Al ver a Chen Mobai junto a la ventana, se le iluminaron los ojos y se acercó con el boleto en la mano.

—No, gracias. Mi mamá me enseñó a no aprovecharme de los demás —respondió Chen Mobai con una sonrisa educada, lanzando una frase que casi hizo que Gu Mingxuan se atragantara.

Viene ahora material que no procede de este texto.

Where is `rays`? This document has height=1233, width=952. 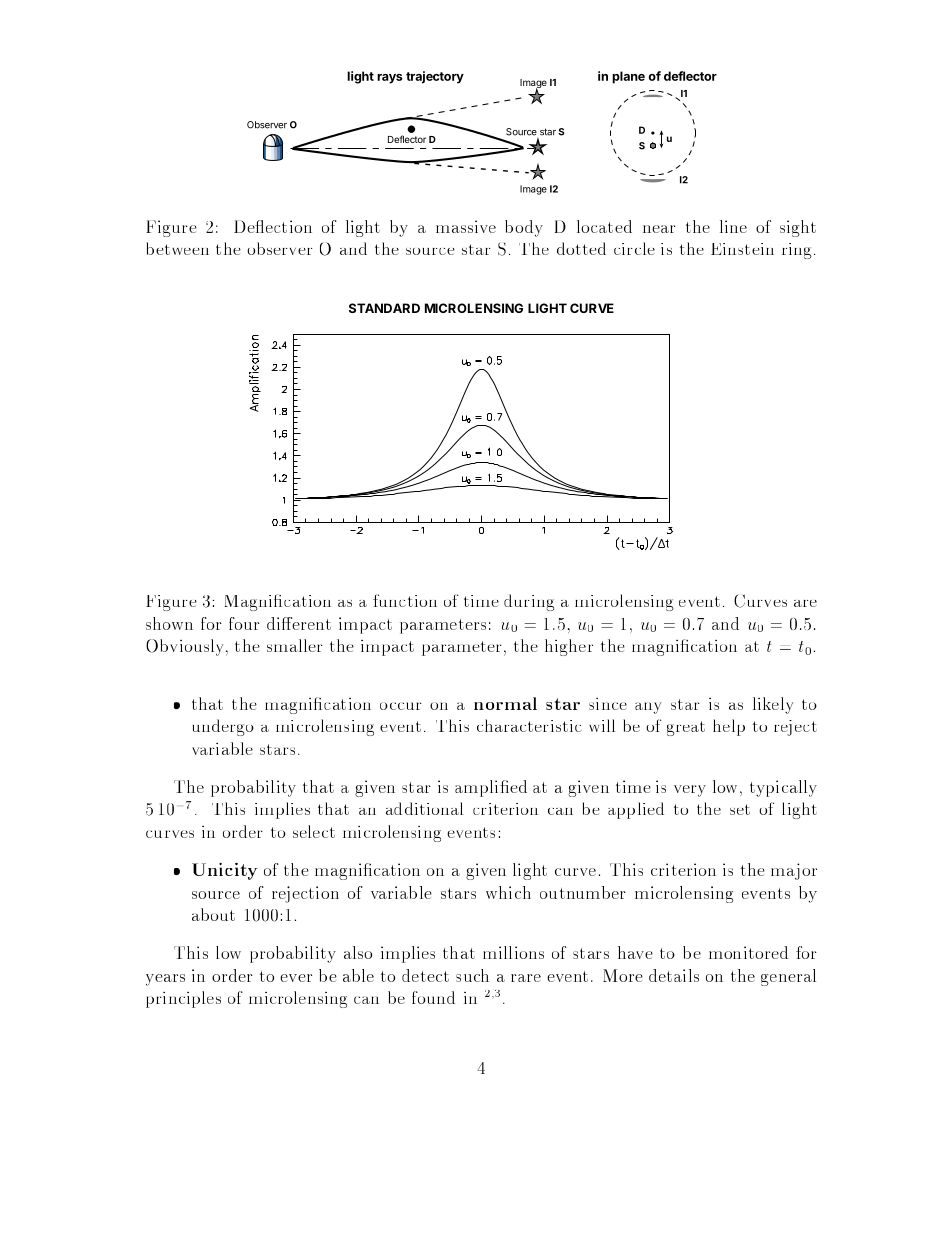 rays is located at coordinates (390, 79).
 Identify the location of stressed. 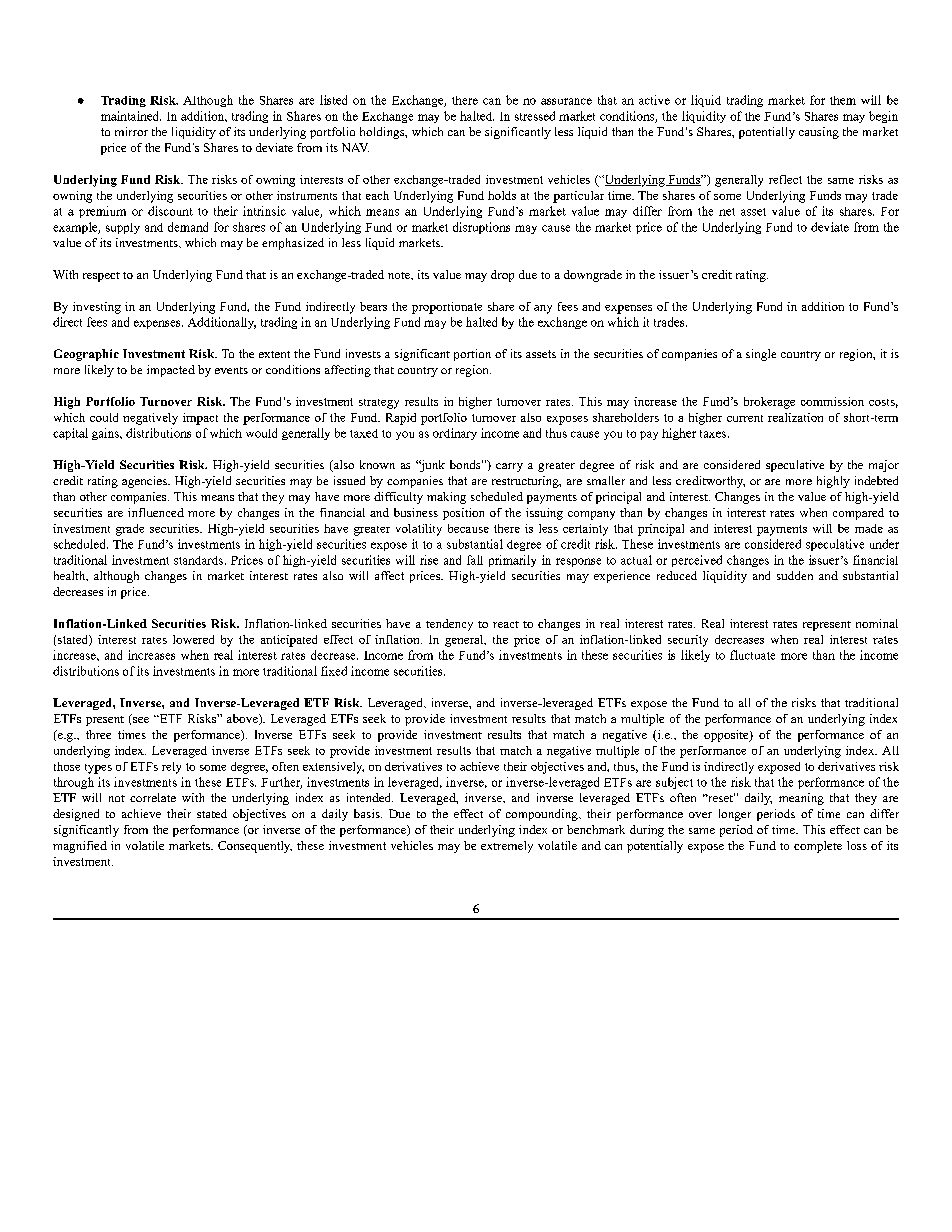
(535, 116).
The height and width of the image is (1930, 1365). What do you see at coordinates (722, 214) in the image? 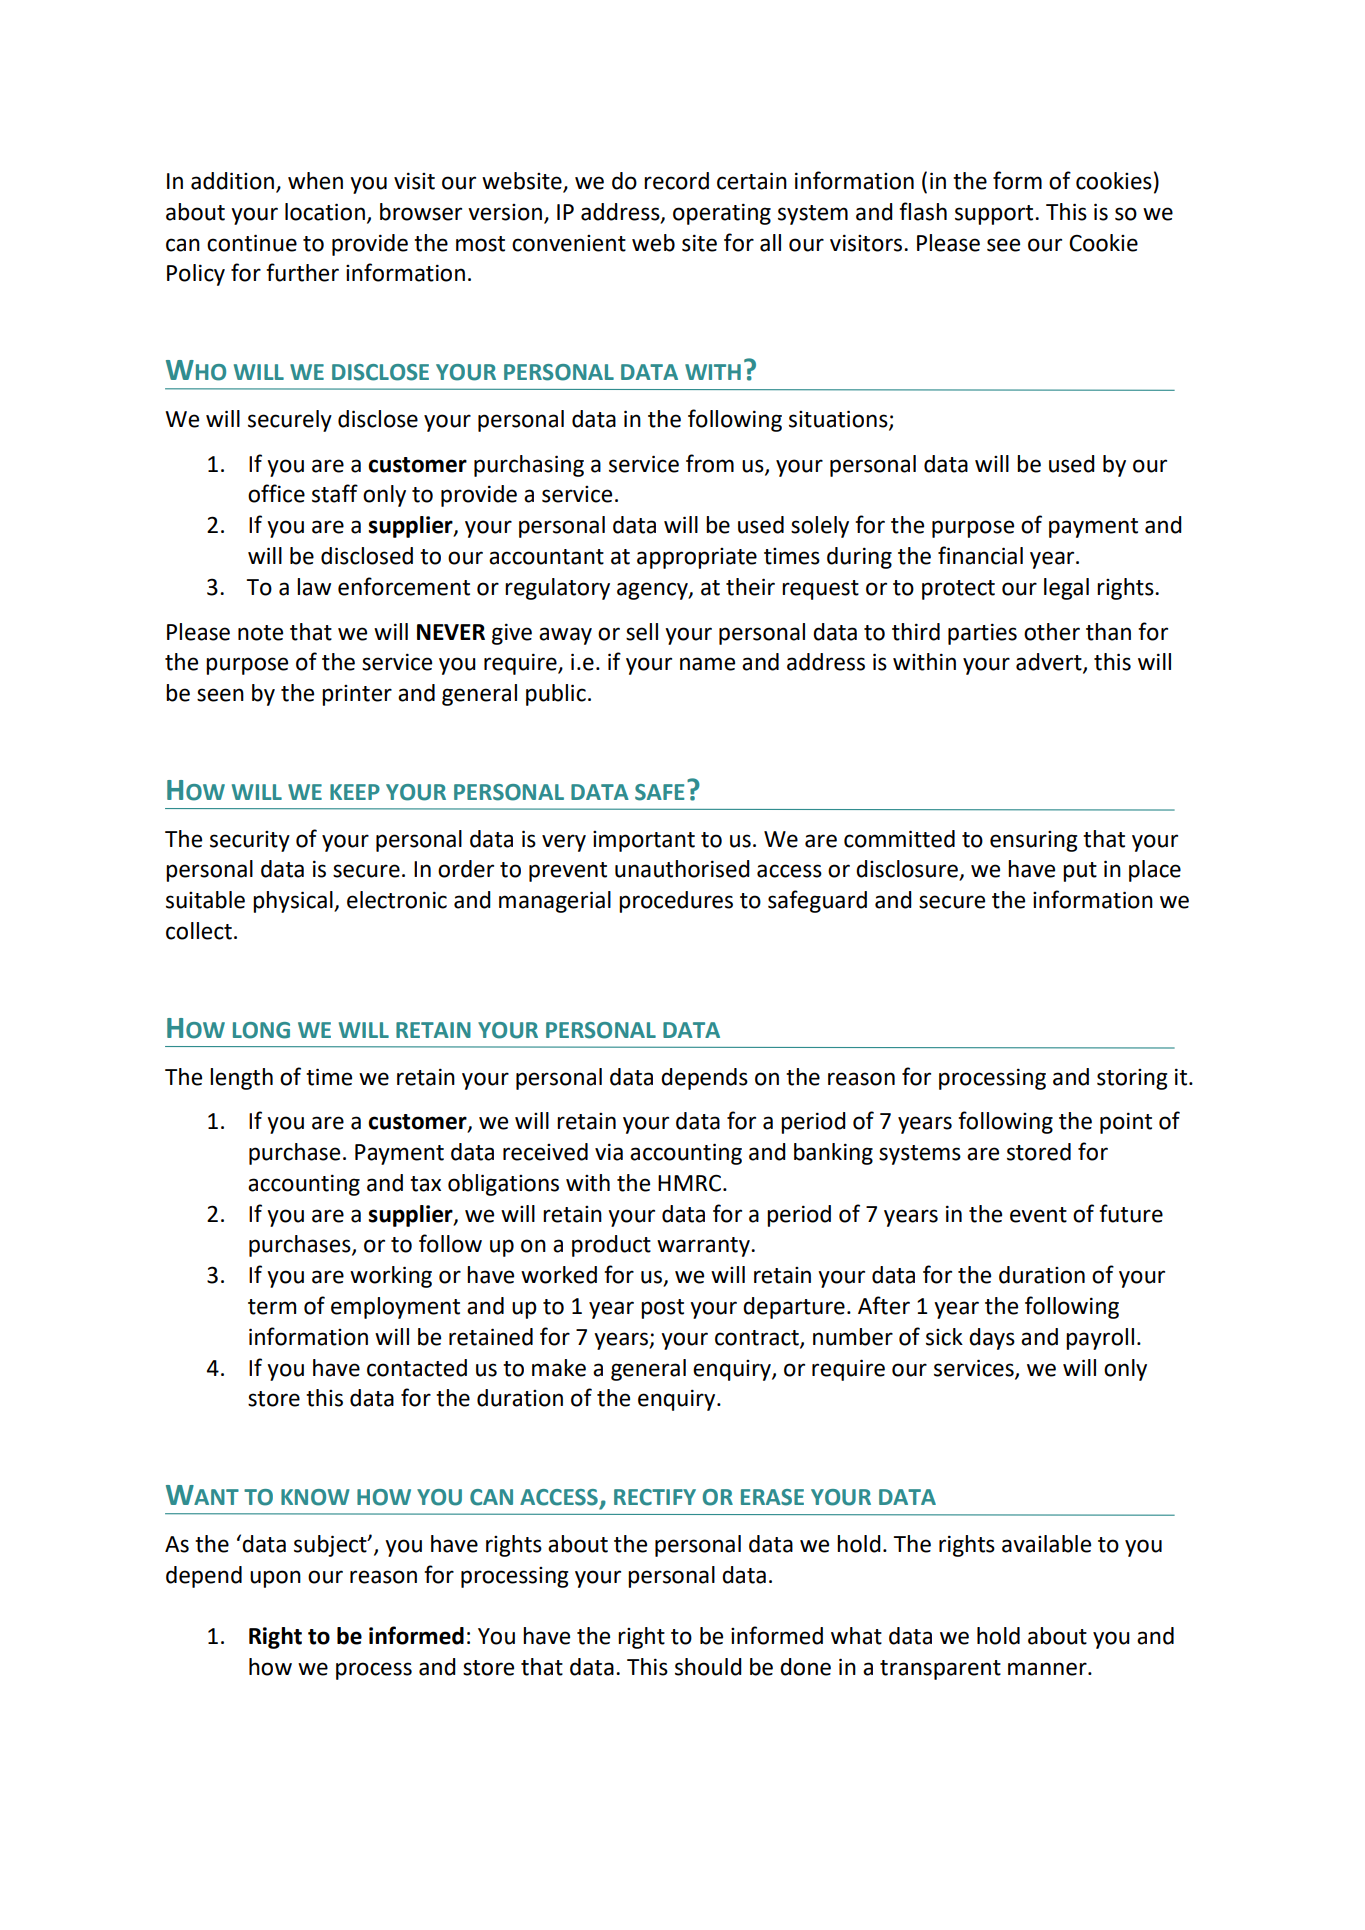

“Seguro este tipo también está embelesado con la belleza de Wanyu y por eso no quiere irse”, pensó Gu Mingxuan con resentimiento, mirando con desconfianza y recelo tanto a Chen Mobai como a Wen Xiong.

—¡El Sutra de la Longevidad! ¿Eres de la Academia de Longevidad? —preguntó Wen Xiong, sorprendido al notar el libro de Chen Mobai.

La Cueva Bendita de la Ciudad Roja, sede del Dao de Artefactos Marciales y un espíritu de quinta categoría, naturalmente reunía un conjunto de universidades. Además del prestigioso Dao de Artefactos Marciales y la segunda mejor, la Academia Puro Yang, había otras doce escuelas, entre ellas la Academia Liuguang y la Academia de Longevidad.

Finalmente, era su turno.

Al escuchar la pregunta de Wen Xiong, Chen Mobai reprimió la emoción. Puso el libro a un lado con naturalidad, fingiendo indiferencia, y respondió con un tono calmado pero deliberado:

—No, soy del Dao de Artefactos Marciales.

Por un momento, todo el vagón quedó en silencio.

Los labios color cereza de Shi Wanyu se entreabrieron, su rostro lleno de incredulidad.

Volteó a mirar el perfil delicado de Chen Mobai junto a la ventana, iluminado por la suave luz del sol. En ese instante, el joven parecía brillar como si emitiera su propia luz.